報道部でのインターンシップで、カメラ片手にドキュメンタリー番組を製作するというプログラムでした。「ノマド(懐かしいですね)、ユーチューバーなど、企業に縛られない働き方についてドキュメンタリーを撮っている。常見さんに、ぜひ取材したい」というメールが入りました。書籍の執筆期間で忙しかったのですが、これも若者応援、社会貢献だと思い、お受けしました。
彼らは学生並みから言うと、マナーが悪かったわけではありません。むしろ良い方でした。番組の企画や仮説は稚拙だなとも感じましたが、これも学生並みから言うと良い方です。ただ、私の言うことが、彼らがもともと立てていた仮説と違うため、困惑した様子でした。
そして、こんな趣旨のことを私の前で言い出したのです。
「この映像、どう使おう・・・。うまくハマらない・・・」
私は、こう言って叱りました。
「それは、インタビューした人の前で、言うことじゃないでしょう?」
別に怒鳴ったわけでもありません。実に淡々と伝えました。そして、私、感情的に「怒って」いたわけではないのです。今どきの学生にはよくあることだからです。比較的マナーが良いと言われる体育会やヤンキーですら、緩さを感じます。そして、大学院時代も経験したことですが、真面目に勉強・研究している学生が別にマナーが良いわけではありません。
ただ、ここで叱ることが大人の仕事だと思ったわけです。そして、こういう叱られる、プロジェクトが上手くいかないことを経験することこそ、インターンシップで学ぶべきことだと思うのです。ここで叱らないと、今後も彼らは大人達を不愉快にさせていくかもしれません。インターン先の企業や、通っている大学のイメージを下げるかもしれません。

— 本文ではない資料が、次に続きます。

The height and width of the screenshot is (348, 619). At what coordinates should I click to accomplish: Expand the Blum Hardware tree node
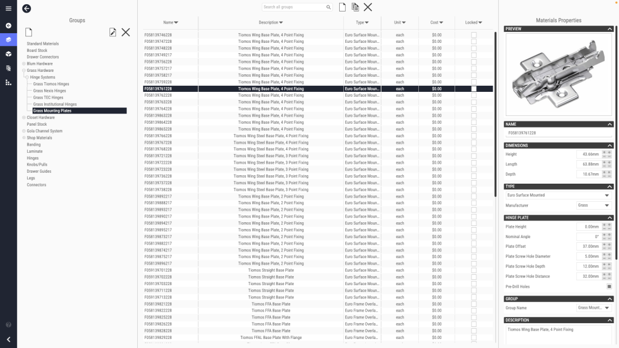[x=24, y=64]
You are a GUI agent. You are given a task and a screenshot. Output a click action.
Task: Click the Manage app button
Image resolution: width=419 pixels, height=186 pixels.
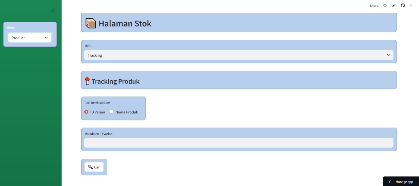[404, 182]
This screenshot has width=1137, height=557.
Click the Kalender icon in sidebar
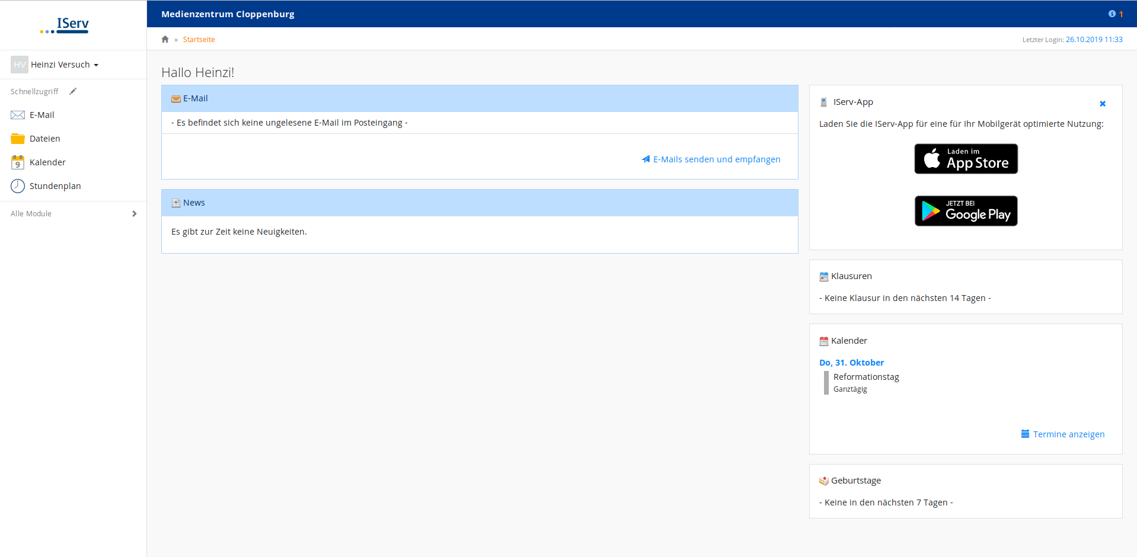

彼らはかなり凹んだようで、しょんぼりしてオフィスに戻ったとか。というのも、その後、夜にインターンシップの受け入れ先のプロデューサーが私に電話をかけてきたのです。学生がご迷惑をおかけした、と。以前、一緒に仕事したことがある方でした。私は「もう十分叱ったので、フォローしておいてください」と伝えました。